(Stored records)
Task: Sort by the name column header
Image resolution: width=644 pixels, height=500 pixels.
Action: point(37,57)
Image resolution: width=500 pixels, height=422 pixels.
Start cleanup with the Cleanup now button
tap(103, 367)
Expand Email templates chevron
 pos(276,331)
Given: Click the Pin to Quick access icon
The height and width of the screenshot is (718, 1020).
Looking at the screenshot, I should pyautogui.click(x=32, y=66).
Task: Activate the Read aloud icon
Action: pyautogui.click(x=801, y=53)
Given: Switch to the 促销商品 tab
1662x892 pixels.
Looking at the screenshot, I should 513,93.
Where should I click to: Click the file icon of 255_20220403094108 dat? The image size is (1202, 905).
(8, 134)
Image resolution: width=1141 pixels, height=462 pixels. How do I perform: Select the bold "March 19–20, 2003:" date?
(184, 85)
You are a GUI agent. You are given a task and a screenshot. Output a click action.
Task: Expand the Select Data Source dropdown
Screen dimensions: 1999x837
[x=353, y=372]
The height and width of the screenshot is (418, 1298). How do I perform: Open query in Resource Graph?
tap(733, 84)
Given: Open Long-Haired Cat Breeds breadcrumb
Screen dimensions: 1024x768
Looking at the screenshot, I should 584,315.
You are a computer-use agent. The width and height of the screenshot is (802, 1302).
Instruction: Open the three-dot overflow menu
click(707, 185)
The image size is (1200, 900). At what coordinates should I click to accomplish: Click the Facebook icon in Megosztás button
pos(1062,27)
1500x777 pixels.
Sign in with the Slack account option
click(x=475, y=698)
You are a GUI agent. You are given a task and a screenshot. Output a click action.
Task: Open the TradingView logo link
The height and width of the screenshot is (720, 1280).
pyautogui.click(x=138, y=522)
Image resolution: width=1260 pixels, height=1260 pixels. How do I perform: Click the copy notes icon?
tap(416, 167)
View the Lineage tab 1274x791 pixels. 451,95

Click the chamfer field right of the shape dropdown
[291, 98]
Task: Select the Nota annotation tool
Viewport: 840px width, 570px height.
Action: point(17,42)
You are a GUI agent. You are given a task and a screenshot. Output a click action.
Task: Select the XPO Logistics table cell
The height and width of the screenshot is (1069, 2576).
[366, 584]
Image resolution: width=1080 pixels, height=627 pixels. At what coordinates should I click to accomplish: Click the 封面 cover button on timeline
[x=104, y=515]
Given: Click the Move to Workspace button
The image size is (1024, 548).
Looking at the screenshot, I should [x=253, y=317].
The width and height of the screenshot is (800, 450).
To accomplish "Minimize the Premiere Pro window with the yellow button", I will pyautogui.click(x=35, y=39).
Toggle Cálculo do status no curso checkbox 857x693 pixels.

◆ What to produce ◆
Reproduce the entries above in full and exactly.

◆ Answer for this exercise ◆
Task: Sort by the name column header
Image resolution: width=644 pixels, height=500 pixels.
Action: point(37,57)
Image resolution: width=500 pixels, height=422 pixels.
Start cleanup with the Cleanup now button
tap(103, 367)
Expand Email templates chevron
 pos(276,331)
Given: Click the Pin to Quick access icon
The height and width of the screenshot is (718, 1020).
Looking at the screenshot, I should pyautogui.click(x=32, y=66).
Task: Activate the Read aloud icon
Action: pyautogui.click(x=801, y=53)
Given: Switch to the 促销商品 tab
1662x892 pixels.
Looking at the screenshot, I should 513,93.
Where should I click to: Click the file icon of 255_20220403094108 dat? The image size is (1202, 905).
(8, 134)
Image resolution: width=1141 pixels, height=462 pixels. How do I perform: Select the bold "March 19–20, 2003:" date?
(184, 85)
You are a GUI agent. You are given a task and a screenshot. Output a click action.
Task: Expand the Select Data Source dropdown
Screen dimensions: 1999x837
[x=353, y=372]
The height and width of the screenshot is (418, 1298). How do I perform: Open query in Resource Graph?
tap(733, 84)
Given: Open Long-Haired Cat Breeds breadcrumb
Screen dimensions: 1024x768
Looking at the screenshot, I should 584,315.
You are a computer-use agent. The width and height of the screenshot is (802, 1302).
Instruction: Open the three-dot overflow menu
click(707, 185)
The image size is (1200, 900). At what coordinates should I click to accomplish: Click the Facebook icon in Megosztás button
pos(1062,27)
1500x777 pixels.
Sign in with the Slack account option
click(x=475, y=698)
You are a GUI agent. You are given a task and a screenshot. Output a click action.
Task: Open the TradingView logo link
The height and width of the screenshot is (720, 1280).
pyautogui.click(x=138, y=522)
Image resolution: width=1260 pixels, height=1260 pixels. How do I perform: Click the copy notes icon?
tap(416, 167)
View the Lineage tab 1274x791 pixels. 451,95

Click the chamfer field right of the shape dropdown
[291, 98]
Task: Select the Nota annotation tool
Viewport: 840px width, 570px height.
Action: point(17,42)
You are a GUI agent. You are given a task and a screenshot. Output a click action.
Task: Select the XPO Logistics table cell
The height and width of the screenshot is (1069, 2576).
[366, 584]
Image resolution: width=1080 pixels, height=627 pixels. At what coordinates should I click to accomplish: Click the 封面 cover button on timeline
[x=104, y=515]
Given: Click the Move to Workspace button
The image size is (1024, 548).
Looking at the screenshot, I should [x=253, y=317].
The width and height of the screenshot is (800, 450).
To accomplish "Minimize the Premiere Pro window with the yellow button", I will pyautogui.click(x=35, y=39).
Toggle Cálculo do status no curso checkbox 857x693 pixels.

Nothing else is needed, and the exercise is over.